Le 30 novembre 2015, Monsieur STRUILLOU a participé à une conférence à l’Université de Strasbourg, intitulée « Où va le Code du travail ».
Si, pour l’anecdote, la salle se situait très à droite, notre DGT a expliqué à son auditoire que, si 80% d’une classe d’âge avait le BAC, le lien de subordination ne pouvait avoir le même sens que par le passé, que les salariés étaient en capacité, pour peu qu’ils soient informés de leurs droits, de les faire respecter.
Nous y voilà, à « la manière de servir » ! Servir mais servir qui ?
Nos supérieurs hiérarchiques au sommet, quelles que soient leurs motivations, ne défendent pas les mêmes intérêts que nous et relaient une représentation du monde du travail qui est fausse ! En d’autres termes, une vision toute patronale d’un monde du travail merveilleux dans lequel nous sommes tous des « collaborateurs », sans rapport d’exploitation ou de domination.
Tous les agents de l’inspection du travail, qu’ils soient agents de contrôle ou non, parce qu’ils sont en contact avec la réalité du monde du travail, la voient telle qu’elle est dans notre système capitaliste : violente, oppressante, injuste.
Ils ne supportent plus la mascarade des actions prioritaires et du blabla en système qui ne correspondent ni aux réalités spécifiques de chaque section, ni aux demandes, relevant souvent de l’appel au secours, de salariés exploités et dominés. Alors qu’on continue de supprimer des postes chaque année dans notre ministère (-192 ETP prévus pour 2016), la priorité de notre « système d’inspection » a été de nous rajouter une couche de pression hiérarchique.

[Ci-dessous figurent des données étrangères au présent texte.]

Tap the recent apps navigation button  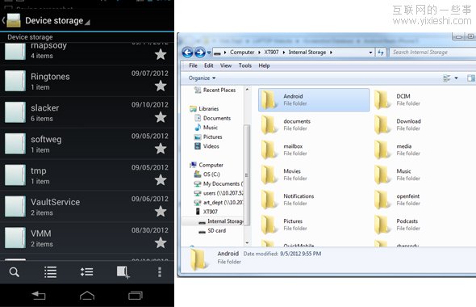tap(136, 295)
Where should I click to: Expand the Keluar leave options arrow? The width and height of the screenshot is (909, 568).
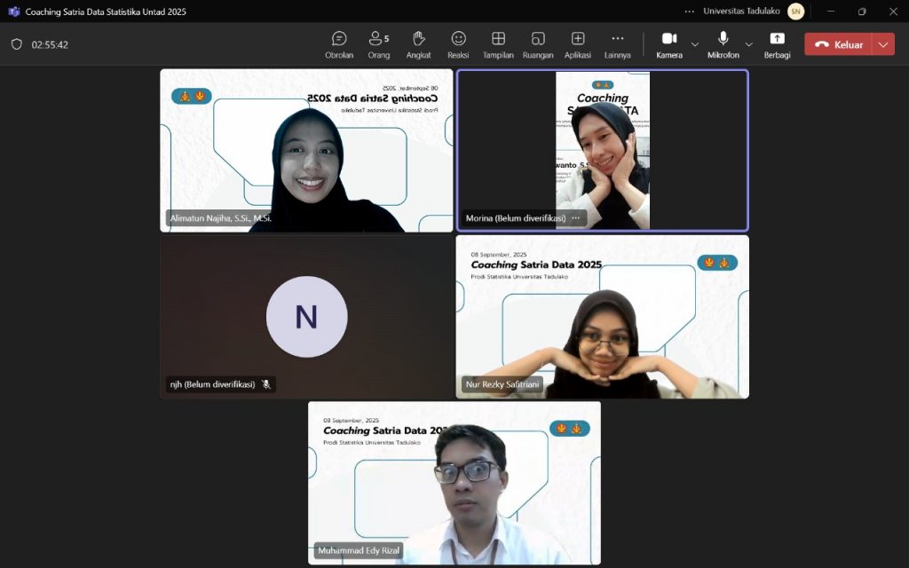pos(883,44)
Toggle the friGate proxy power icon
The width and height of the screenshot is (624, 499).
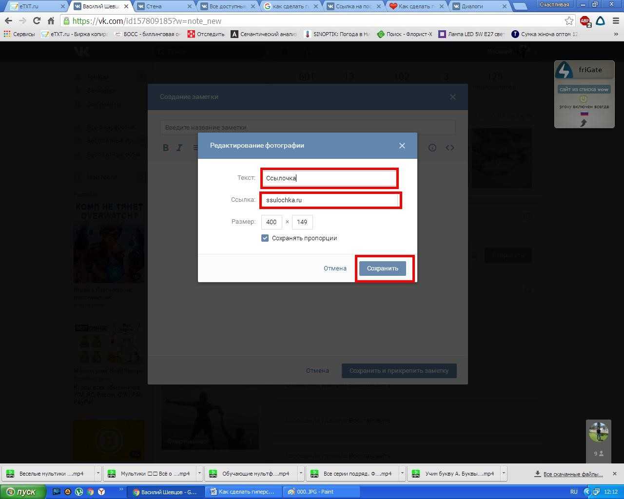point(584,99)
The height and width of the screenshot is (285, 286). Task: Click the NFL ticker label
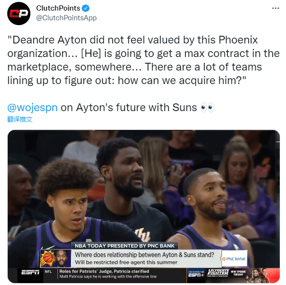tap(48, 271)
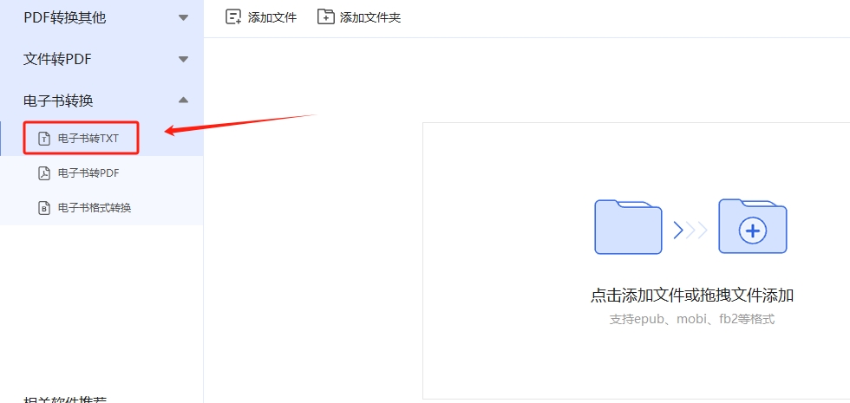Click the plus folder icon in the drop area
The image size is (850, 403).
(753, 226)
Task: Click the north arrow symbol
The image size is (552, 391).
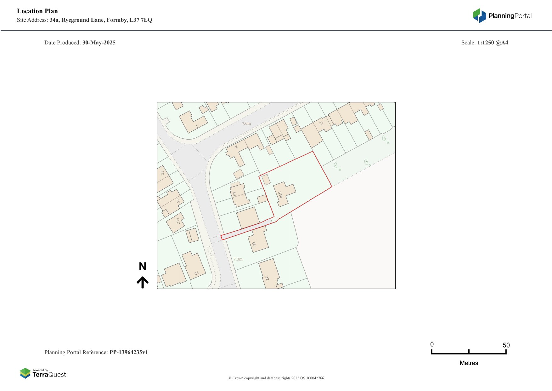Action: pyautogui.click(x=143, y=282)
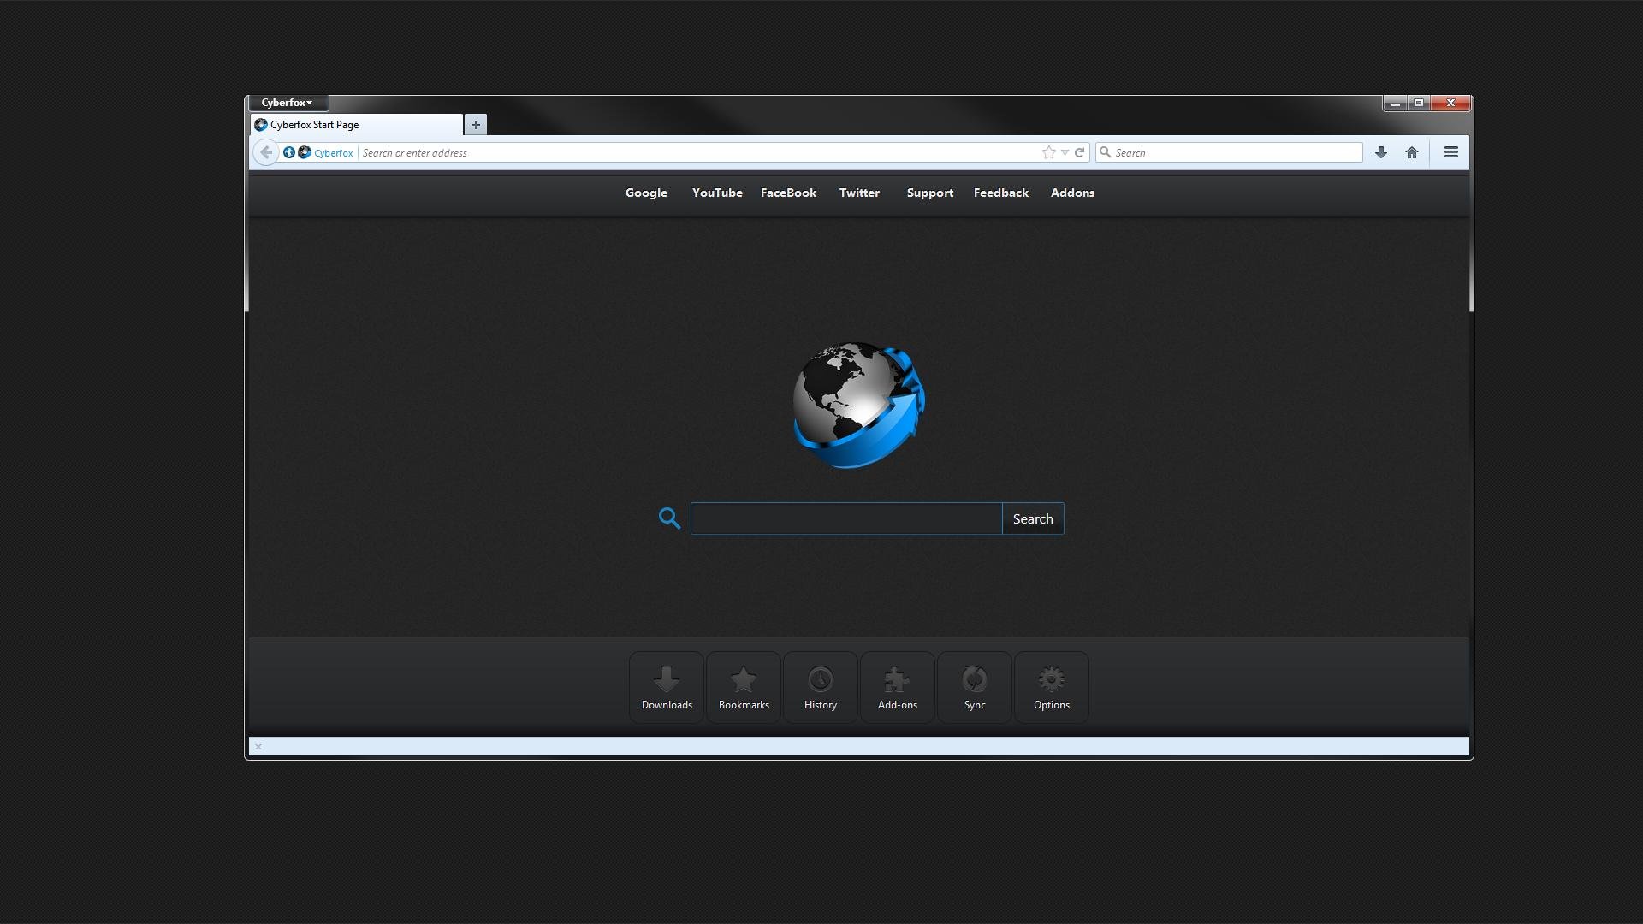Screen dimensions: 1643x924
Task: Click the star bookmark toggle
Action: pos(1047,152)
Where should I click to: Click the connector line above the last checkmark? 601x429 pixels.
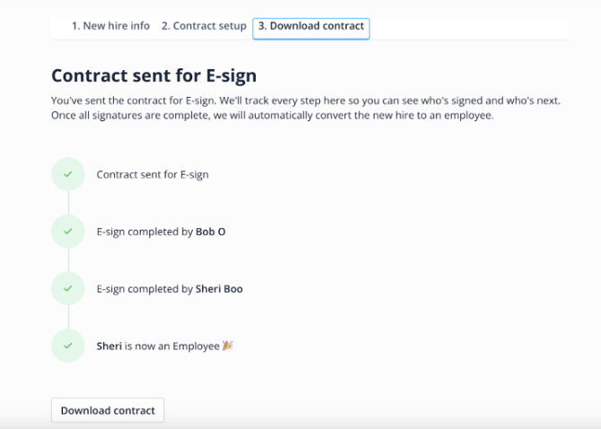(68, 318)
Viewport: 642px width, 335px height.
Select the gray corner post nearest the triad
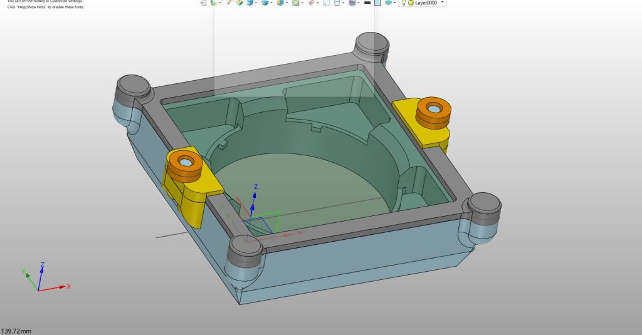tap(245, 250)
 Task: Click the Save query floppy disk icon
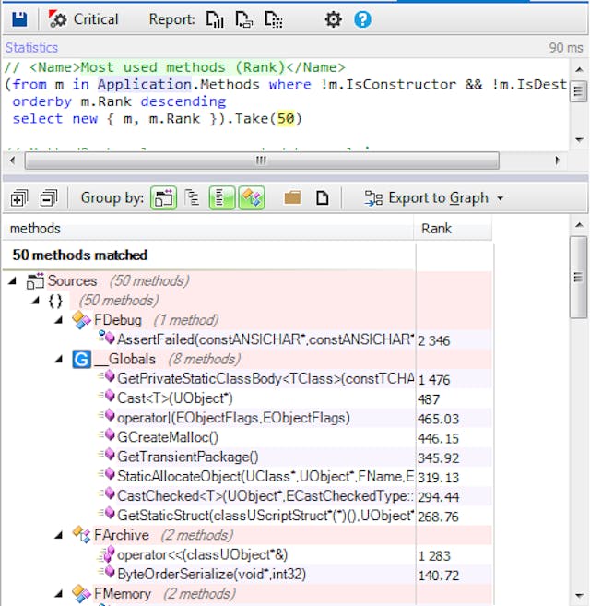pyautogui.click(x=18, y=18)
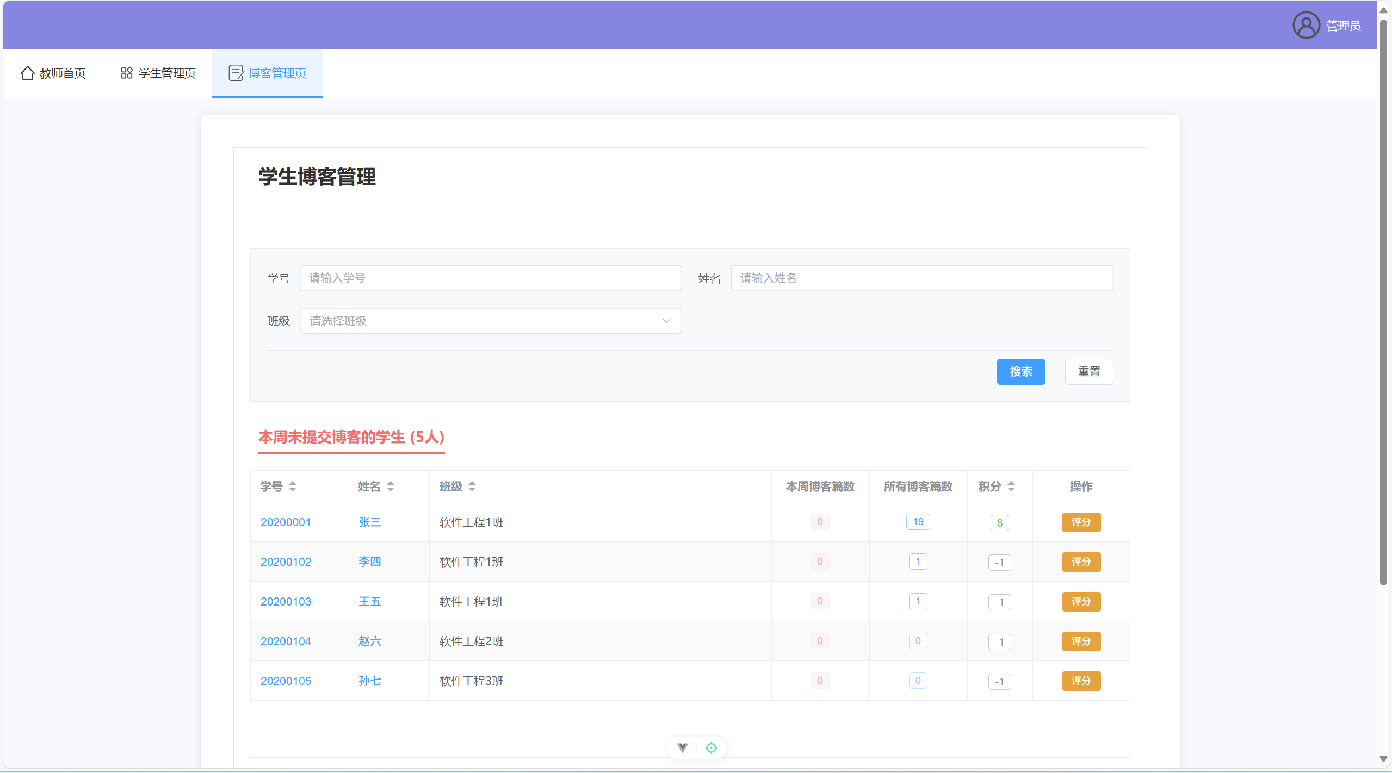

L’inspection du travail fera certes avec les moyens et les règles de droits à sa disposition, mais elle sera toujours le témoin de la souffrance des travailleurs, et servira, non pas la vision idéalisée de la relation salariale de son patron – le Ministère du travail – mais les travailleurs dans leur ensemble, qu’ils soient soumis à l’amiante, aux chutes de hauteur, aux conditions déplorables du détachement comme à toutes les autres formes d’exploitations !
Notre propre souffrance est celle des salariés que nous défendons.
Soyons fiers de notre travail !
Faisons fi des injonctions de notre hiérarchie !
Le tract en pdf : La coupe est pleine et ce n’est pas du champagne !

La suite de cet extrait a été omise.